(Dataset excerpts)
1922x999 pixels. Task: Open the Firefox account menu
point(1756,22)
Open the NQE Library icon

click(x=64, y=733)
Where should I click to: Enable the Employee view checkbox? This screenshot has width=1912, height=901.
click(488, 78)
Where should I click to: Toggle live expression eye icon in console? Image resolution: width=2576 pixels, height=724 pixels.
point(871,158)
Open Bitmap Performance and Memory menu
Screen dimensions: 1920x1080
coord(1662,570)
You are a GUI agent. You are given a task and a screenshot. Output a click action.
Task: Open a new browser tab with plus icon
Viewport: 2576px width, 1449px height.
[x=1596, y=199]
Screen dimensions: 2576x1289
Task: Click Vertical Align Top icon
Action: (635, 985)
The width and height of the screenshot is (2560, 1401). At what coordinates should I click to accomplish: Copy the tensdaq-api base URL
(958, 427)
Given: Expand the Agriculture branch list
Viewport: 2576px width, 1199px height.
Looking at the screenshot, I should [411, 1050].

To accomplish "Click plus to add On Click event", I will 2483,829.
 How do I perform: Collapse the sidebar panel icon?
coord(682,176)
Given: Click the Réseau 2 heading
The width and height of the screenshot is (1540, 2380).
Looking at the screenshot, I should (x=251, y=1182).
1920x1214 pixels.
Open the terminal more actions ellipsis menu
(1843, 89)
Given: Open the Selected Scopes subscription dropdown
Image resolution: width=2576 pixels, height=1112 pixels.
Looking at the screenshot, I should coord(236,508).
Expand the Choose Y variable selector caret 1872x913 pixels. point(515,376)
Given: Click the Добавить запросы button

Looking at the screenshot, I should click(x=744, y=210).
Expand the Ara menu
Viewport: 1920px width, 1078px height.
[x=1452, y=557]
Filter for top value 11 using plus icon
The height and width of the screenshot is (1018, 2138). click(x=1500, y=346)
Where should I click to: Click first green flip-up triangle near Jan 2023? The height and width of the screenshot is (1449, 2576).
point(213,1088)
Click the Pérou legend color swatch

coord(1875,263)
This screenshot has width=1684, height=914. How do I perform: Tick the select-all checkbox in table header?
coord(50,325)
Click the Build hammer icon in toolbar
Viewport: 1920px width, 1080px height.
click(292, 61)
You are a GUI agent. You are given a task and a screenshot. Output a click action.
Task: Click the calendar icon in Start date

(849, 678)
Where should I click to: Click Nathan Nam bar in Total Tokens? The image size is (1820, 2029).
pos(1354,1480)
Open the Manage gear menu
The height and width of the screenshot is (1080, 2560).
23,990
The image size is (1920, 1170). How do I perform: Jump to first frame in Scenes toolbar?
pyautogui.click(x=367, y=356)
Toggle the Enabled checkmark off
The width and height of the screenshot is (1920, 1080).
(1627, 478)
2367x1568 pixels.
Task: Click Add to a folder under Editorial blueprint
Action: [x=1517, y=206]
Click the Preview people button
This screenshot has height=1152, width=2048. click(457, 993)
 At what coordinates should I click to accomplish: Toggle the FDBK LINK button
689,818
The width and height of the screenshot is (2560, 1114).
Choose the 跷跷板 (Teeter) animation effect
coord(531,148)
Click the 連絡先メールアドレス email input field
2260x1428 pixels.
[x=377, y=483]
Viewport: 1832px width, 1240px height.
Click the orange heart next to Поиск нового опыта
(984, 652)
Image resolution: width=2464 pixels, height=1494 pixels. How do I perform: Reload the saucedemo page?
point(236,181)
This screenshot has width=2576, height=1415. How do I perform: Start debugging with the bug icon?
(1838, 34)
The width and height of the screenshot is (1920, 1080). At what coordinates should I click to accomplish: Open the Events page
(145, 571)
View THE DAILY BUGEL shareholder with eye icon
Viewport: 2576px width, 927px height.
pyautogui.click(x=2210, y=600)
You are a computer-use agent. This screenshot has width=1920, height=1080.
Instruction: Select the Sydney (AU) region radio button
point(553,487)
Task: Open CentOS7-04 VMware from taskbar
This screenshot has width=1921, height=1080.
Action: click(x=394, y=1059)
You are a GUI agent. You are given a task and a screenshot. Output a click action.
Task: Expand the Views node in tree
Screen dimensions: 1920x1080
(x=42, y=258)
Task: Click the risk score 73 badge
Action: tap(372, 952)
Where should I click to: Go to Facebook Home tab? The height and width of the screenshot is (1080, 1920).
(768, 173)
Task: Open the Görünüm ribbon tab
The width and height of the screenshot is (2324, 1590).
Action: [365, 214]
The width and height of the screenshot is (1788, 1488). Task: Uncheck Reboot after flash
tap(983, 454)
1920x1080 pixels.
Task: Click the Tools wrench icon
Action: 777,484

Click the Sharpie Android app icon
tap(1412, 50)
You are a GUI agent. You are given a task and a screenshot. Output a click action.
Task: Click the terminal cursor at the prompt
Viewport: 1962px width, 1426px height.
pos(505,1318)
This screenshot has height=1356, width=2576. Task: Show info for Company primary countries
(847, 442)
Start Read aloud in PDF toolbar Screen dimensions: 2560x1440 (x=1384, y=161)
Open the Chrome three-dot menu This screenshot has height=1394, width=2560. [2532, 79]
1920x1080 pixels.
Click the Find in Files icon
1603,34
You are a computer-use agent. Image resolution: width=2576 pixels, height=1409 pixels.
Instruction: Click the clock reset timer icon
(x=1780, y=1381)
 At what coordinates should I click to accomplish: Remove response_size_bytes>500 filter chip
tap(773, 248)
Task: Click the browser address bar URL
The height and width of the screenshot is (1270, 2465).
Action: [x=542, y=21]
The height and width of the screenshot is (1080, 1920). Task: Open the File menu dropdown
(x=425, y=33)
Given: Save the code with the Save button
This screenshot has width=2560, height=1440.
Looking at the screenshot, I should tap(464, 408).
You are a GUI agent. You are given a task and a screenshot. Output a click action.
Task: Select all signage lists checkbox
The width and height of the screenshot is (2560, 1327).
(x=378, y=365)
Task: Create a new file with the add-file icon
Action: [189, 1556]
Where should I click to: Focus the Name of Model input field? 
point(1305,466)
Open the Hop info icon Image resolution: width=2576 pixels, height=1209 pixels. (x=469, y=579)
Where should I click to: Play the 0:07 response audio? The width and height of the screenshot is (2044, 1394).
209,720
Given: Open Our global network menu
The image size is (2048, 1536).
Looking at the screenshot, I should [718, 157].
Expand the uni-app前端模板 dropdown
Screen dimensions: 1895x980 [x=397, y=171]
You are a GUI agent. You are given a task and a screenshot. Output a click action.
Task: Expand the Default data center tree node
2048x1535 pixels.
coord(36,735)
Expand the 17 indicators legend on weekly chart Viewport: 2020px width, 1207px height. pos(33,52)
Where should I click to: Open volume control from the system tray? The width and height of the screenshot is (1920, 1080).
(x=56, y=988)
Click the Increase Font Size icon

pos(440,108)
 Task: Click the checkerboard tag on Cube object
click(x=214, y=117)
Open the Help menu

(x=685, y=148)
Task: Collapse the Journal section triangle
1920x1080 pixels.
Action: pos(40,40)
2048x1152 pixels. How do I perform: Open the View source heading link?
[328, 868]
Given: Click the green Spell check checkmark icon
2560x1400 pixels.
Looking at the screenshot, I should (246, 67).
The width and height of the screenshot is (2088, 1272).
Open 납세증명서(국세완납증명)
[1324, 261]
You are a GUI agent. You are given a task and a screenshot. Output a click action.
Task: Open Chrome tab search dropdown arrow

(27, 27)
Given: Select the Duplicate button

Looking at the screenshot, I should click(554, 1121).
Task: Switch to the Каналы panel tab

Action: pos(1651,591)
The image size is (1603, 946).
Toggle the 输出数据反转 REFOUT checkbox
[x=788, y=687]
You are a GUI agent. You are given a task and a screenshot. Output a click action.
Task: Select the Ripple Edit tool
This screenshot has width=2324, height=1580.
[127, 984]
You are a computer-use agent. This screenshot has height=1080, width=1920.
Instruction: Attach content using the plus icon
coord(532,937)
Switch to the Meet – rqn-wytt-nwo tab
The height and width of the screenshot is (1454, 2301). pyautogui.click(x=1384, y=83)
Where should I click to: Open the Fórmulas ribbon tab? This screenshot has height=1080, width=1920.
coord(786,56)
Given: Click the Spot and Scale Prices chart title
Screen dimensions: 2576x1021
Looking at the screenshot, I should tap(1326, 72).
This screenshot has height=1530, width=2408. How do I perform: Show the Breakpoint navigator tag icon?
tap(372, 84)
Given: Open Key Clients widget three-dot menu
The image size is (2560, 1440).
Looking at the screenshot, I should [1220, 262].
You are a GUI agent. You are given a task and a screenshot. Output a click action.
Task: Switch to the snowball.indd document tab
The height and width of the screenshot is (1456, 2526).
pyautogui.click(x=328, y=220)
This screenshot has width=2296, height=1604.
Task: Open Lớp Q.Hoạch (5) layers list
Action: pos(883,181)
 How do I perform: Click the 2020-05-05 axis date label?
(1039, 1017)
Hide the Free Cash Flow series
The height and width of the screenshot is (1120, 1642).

What you should do: Begin with the first line of the data above and, please, print each line exactly until you have printed the line containing "Task: Open a new browser tab with plus icon"; print nothing else.

Exercise solution:
1922x999 pixels. Task: Open the Firefox account menu
point(1756,22)
Open the NQE Library icon

click(x=64, y=733)
Where should I click to: Enable the Employee view checkbox? This screenshot has width=1912, height=901.
click(488, 78)
Where should I click to: Toggle live expression eye icon in console? Image resolution: width=2576 pixels, height=724 pixels.
point(871,158)
Open Bitmap Performance and Memory menu
Screen dimensions: 1920x1080
coord(1662,570)
You are a GUI agent. You are given a task and a screenshot. Output a click action.
Task: Open a new browser tab with plus icon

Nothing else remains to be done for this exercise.